The front suspension has been completely redesigned. The Type R features a new dual-strut design that, as one engineer explained it to me, separates the suspension and turning forces. The goal is to make the steering more precise and to prevent torque steer. Adaptive dampers are standard, as is a variable-ratio steering rack.
The engine is a 2.0-litre turbocharged four-cylinder. The new European model will make a little extra horsepower, which Honda says is because Europe’s higher-octane fuel allows for a different tune.
The Canadian motor will make 306 horsepower (at 6,500 rpm) and 295 lb-ft of torque (from 2,900 thru 4,500 rpm). That’s Honda’s most powerful production engine ever in Canada, but when you consider the 2004 Subaru Impreza WRX STI also made 300 horsepower – 13 years ago – it’s less impressive.
Honda claims the new Civic Type R is the fastest front-wheel-drive car ever around Germany’s Nurburgring. Take that with a grain of salt – I mean, as you should with all ’Ring times – but it shows Honda is serious. This is not some cut-rate Type R wannabe for North America.
Lucky for us, the Circuit Mont-Tremblant is like a mini-Nurburgring, with huge elevation changes, blind crests, and treacherous off-camber corners. It was my first time there, but the Type R made my novice laps easy.
Driven below the limit, the Type R is a point-and-shoot machine. The steering is feelsome, with two electric motors working in the rack-and-pinion system. The second motor helps cancel out torque steer, which, I’m shocked to say, isn’t an issue. There simply isn’t any torque steer. That’s basically an engineering miracle for a front-wheel-drive car with 300 horsepower. Not having the steering wheel lurching sideways as you try to put down the power is a confidence-booster. The Type R makes it easy to go fast, even at a place like Tremblant.
You can take liberties with the Type R you wouldn’t think possible. Hammer the throttle mid-corner and instead of quickly understeering into the barriers, the helical limited-slip differential works to find grip and the car holds its line, more or less. If you’re clumsy you’ll get a bit of understeer, but the chassis balance is remarkably neutral.
In +R mode you can turn the traction control completely off. Stay on the brakes deep into corners and you’ll feel the rear going light and rotating ever so slightly. It’s not a hooligan’s machine like the Ford Focus RS, but it does reward good driving with raw speed.
My biggest complaints are the exhaust is too quiet and it’d be nice if the chassis were a little looser at the rear. If a car is going to look as crazy as this, it’d better sound and drive a little crazy, too. I have no doubt the aftermarket tuning community will fix those issues quickly.
Honda didn’t give us a chance to test the car on the road. My only concern is the stiffened suspension and composed damping that make it so good on a track would make the Type R too uncomfortable for daily driving in any Canadian city.
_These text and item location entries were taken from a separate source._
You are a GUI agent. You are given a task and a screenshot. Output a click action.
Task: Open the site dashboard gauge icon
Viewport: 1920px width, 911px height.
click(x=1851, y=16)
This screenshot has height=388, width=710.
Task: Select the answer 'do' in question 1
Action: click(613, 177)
But I suppose if you’re willing to put up with a car that looks like this for all-out performance, you’re also willing to suffer a stiff ride.
At $40,890 the Civic Type R comes fully loaded in Canada. There are only two colours to choose from: black or white. A carbon-fibre package with cosmetic carbon bits will be available soon.
The Type R is much cheaper than the Ford Focus RS, which is overpriced. The Honda is a tad more than the base VW Golf R or Subaru STI, but both of those come with less standard equipment and end up being more than the Honda once you’ve added it all in. What you don’t get in the Honda – that all the others have – is all-wheel-drive.
I’m not sure what those hardcore Type R fans – the people who’ve been waiting decades for this car to come to Canada – will make of it now. How will a car with a stiff ride and huge wing fit into their daily lives? For some it’ll fit just fine. But for others, the more mature Golf R will be very tempting.
Flat-out, on a racetrack, the Civic Type R is spectacular: a quick and rewarding driver’s car. Day-to-day I suspect there are probably better all-around choices. The Civic Type R is a car for Honda’s loyal fans.
Disclosure—This writer’s travel and accommodations were provided by the automaker for the purposes of this first-drive review.